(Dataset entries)
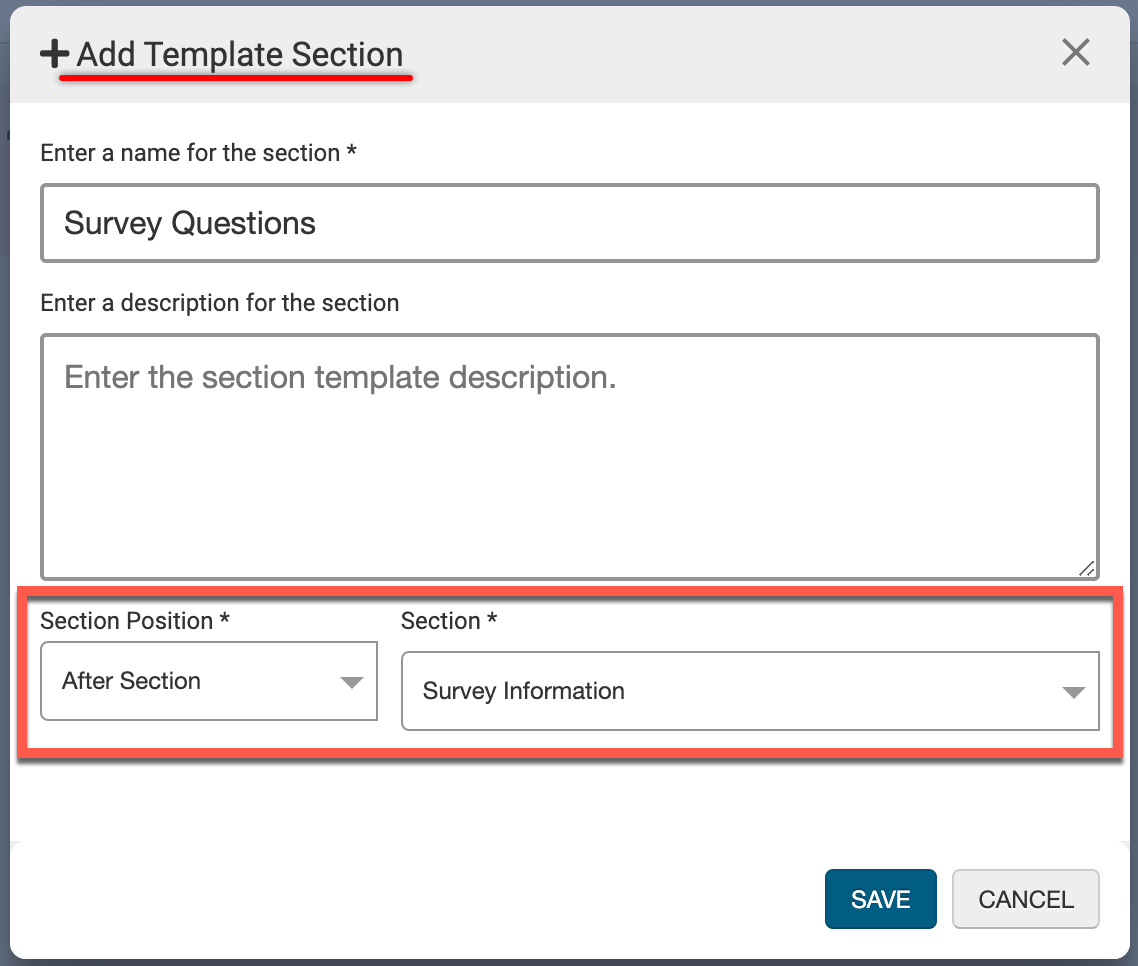Click the 'Enter a description for the section' label
The height and width of the screenshot is (966, 1138).
tap(220, 303)
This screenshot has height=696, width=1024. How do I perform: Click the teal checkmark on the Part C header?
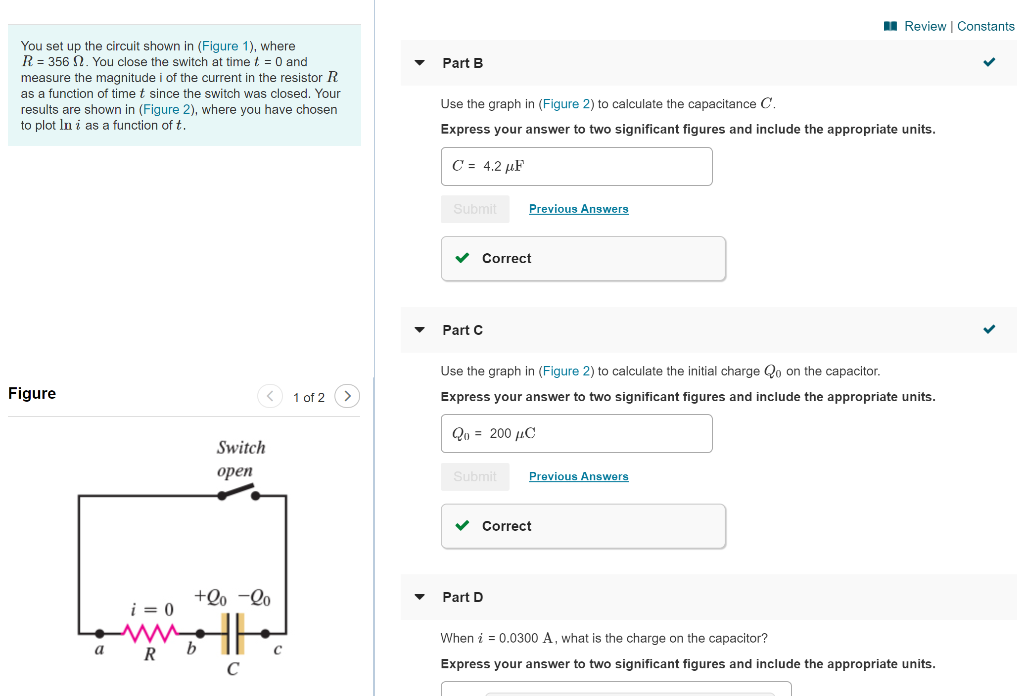coord(989,329)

» DIRECTIONS FOR THIS TASK
Omitting all pictures, restate word for word the lines from the one containing "This screenshot has" through the last line of the data.

» SOLUTION TO THIS PROBLEM
This screenshot has height=696, width=1024. How do I perform: Click the teal checkmark on the Part C header?
coord(989,329)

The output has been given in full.